Innovation pédagogique et «charter schools» en Californie : la chronique de Benoît Falaize

Maëlle Flot Publié le
Dans le cadre de notre partenariat avec l'émission Rue des écoles, sur France Culture, EducPros vous propose chaque mercredi le texte de la chronique de Benoît Falaize ou de Nathalie Mons. Cette semaine, Benoît Falaize* décrit le fonctionnement des charter schools, véritables laboratoires de l'innovation pédagogique aux États-Unis.

«On sait qu’aux États-Unis, l’enseignement public, qui est le plus pratiqué, est couplé à un large secteur privé, confessionnel ou non, aux tarifs de scolarité souvent élevés. Ce que l’on sait moins, c’est que les États-Unis disposent d’une catégorie d’écoles publiques, de l’élémentaire à la high school, dénommée “charter school», c’est-à-dire école sous charte, ou sous contrat.

Il s’agit d’écoles sous contrat, pourrait-on dire, mais pas privées, et qui doivent être en conformité avec la politique de l’État concerné ainsi qu'avec les obligations fédérales en matière d’éducation. Les premières charter schools naissent aux États-Unis au début des années 1990. En Californie, c’est en 1993 qu’est fondée la première.

De quoi s’agit-il ? Les charter schools étaient conçues comme des sortes de laboratoires pour les réformes éducatives possibles. Une manière d’innover en matière pédagogique, ou de réformer en profondeur un système public en déshérence, en crise. En fait, il s’agit d’écoles qui vont définir une scolarité autonome (plus qu’indépendante) des écoles publiques traditionnelles, tout en respectant les critères en matière de programmes et d’évaluation de l’État ou des directives fédérales.

Au fond, c’est un mouvement que l’on pourrait volontiers appeler “alternatif”, qui va intéresser moins les pourfendeurs de l’école publique américaine soucieux de libéraliser le système éducatif, que les parents, pédagogues, désireux de maintenir un système public de qualité, gratuit, mais au fait des tendances récentes de la recherche en éducation et des aspirations des enfants.

L’alternative des «charter schools» permet de penser à un renouvellement des manières d’être dans le secteur public, avec plus d’initiative locale, plus de liberté institutionnelle aussi.

Du coup, dans un État ouvert aux idées alternatives et à l'éducation nouvelle, et soucieux de sauvegarder le secteur public, il n’est pas étonnant de voir que, dans la seule Californie, sont nées plus de 700 charter schools : certes, cela ne représente que 4% de l’ensemble de la population scolaire californienne, mais c’est un ratio un peu plus important que celui de l’ensemble américain, territoire qui compte à peu près 5.000 écoles dites charter schools.
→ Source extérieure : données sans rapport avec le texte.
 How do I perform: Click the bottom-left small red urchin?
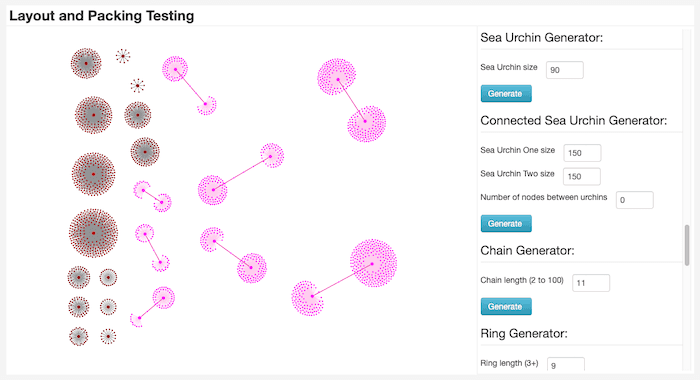click(x=79, y=337)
Alors, en quoi ces écoles nous intéressent-elles ? D’abord parce que cela nous donne, à nous Français, une représentation un peu plus nuancée de la réalité scolaire américaine. Il n’y a pas que des écoles publiques traumatisées par la baisse des crédits, et des écoles privées rayonnantes. L’alternative des charter schools permet de penser à un renouvellement des manières d’être dans le secteur public, avec plus d’initiative locale, plus de liberté institutionnelle aussi. Le recours au mécénat est un des moyens autorisés par exemple, à condition que les entreprises partenaires ne puissent utiliser leur soutien dans un but commercial, ou pour leur profit.

Ensuite, ces écoles nous donnent à voir des résultats scolaires largement équivalents aux autres écoles, voire nettement meilleurs dans des domaines moins convenus, moins conformes. Si l’apprentissage des mathématiques semble en difficulté en Californie au moins en regard de ses résultats, les arts, la littérature, la création au sens large sont valorisés et – pour reprendre le langage officiel – performants.

Enfin, et il faudrait terminer par les middle schools, c’est-à-dire les classes pour les âges qui correspondent au collège en France : au sein des charters schools, la modalité d’entrée dans les disciplines est différente de celle pratiquée en France. Pas plus de deux ou trois professeurs pour l’ensemble des disciplines. Du même coup, la transversalité des apprentissages, ce que l’école primaire appelle la polyvalence, est de mise : faire de l’histoire avec des œuvres d'art, des textes littéraires, faire des sciences à partir de l’histoire, instaurer des moments philosophiques… Bref, à l’heure où le collège français se cherche, envisage même parfois le retour aux PEGC, à l’heure où les crédits en matière d’éducation s’effritent, ces charter schools californiennes nous laissent à penser…»

Benoît Falaize
Université de Cergy-Pontoise

* Auteur (avec Elsa Bouteville) de L’Essentiel du prof d’école, l’Etudiant/Didier, 2011.